→ **Action item**
Give back the records below verbatim, please, but without a single image.

╭─ The records

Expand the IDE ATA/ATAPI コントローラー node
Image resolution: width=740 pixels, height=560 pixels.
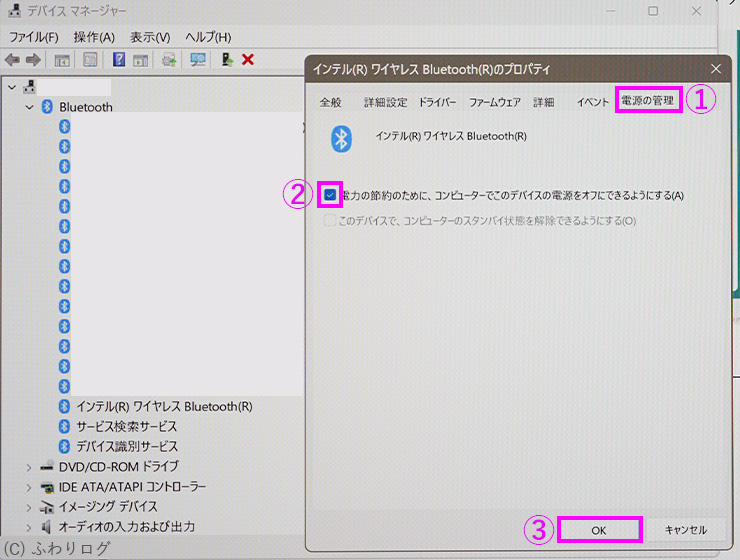(28, 487)
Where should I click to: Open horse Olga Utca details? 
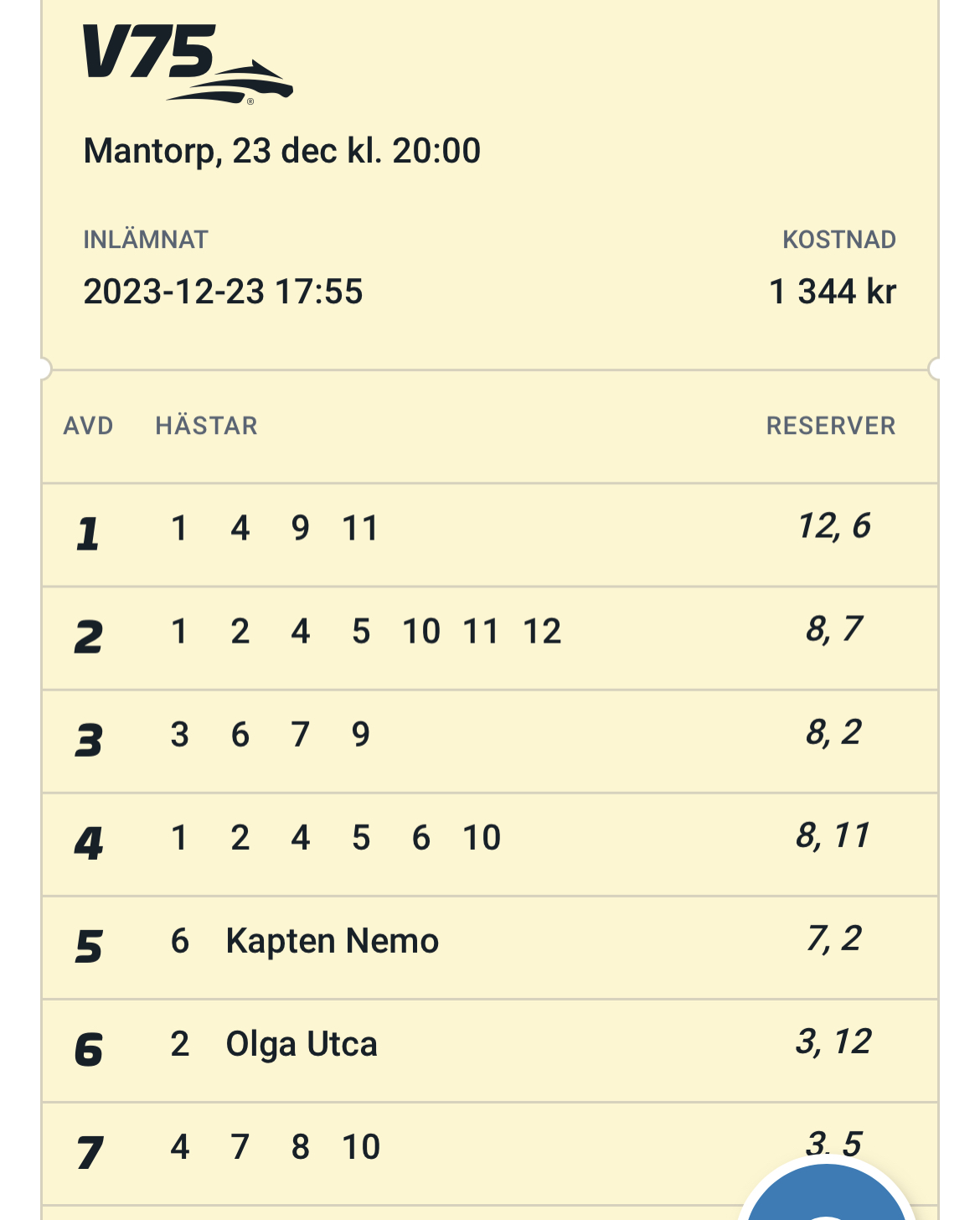302,1044
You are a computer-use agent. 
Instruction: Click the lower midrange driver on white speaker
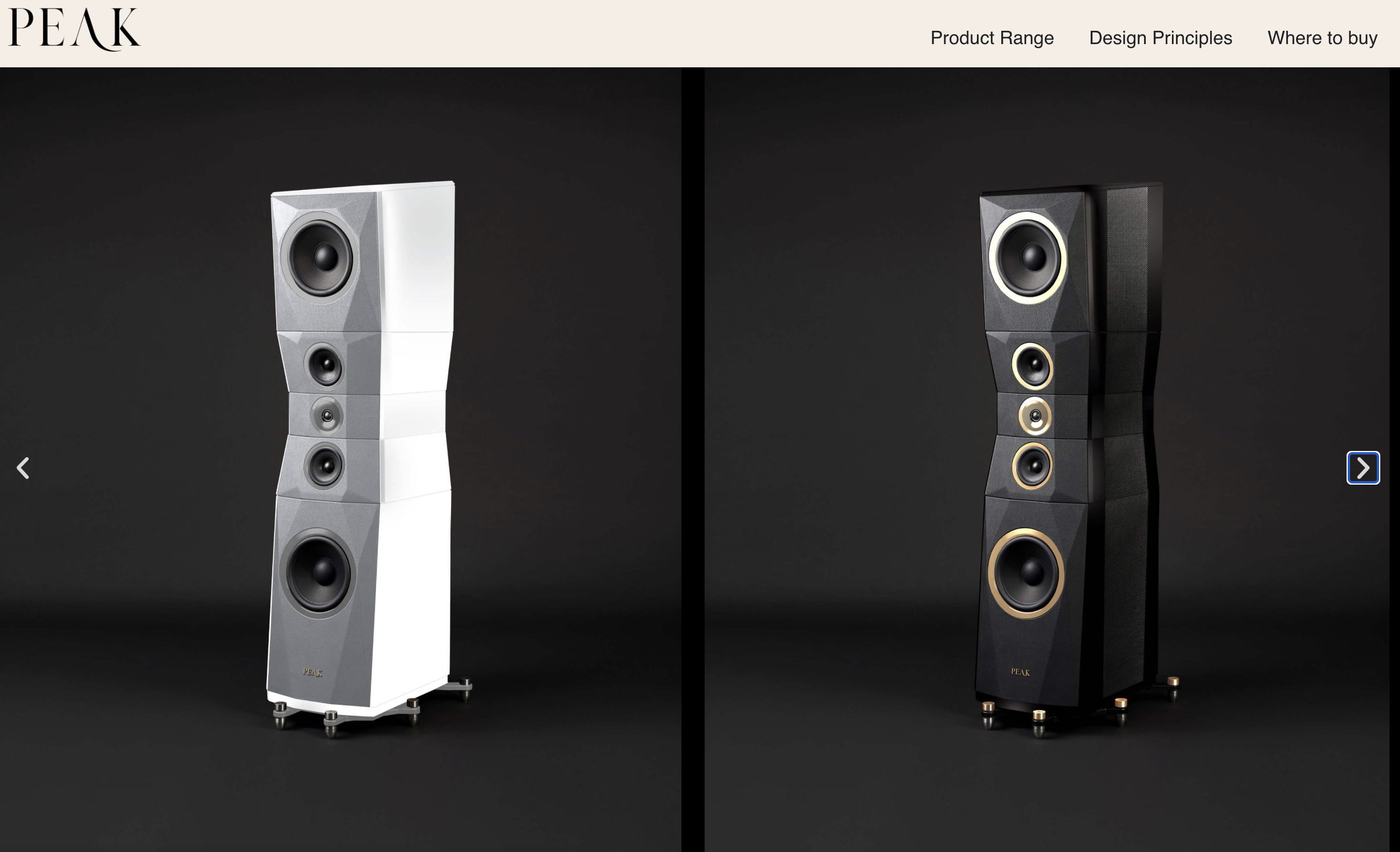pos(324,465)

╰─

→ **Problem solution**
Expand the IDE ATA/ATAPI コントローラー node
Image resolution: width=740 pixels, height=560 pixels.
(28, 487)
Where should I click to: Open horse Olga Utca details? 
302,1044
You are a computer-use agent. 
Instruction: Click the lower midrange driver on white speaker
pos(324,465)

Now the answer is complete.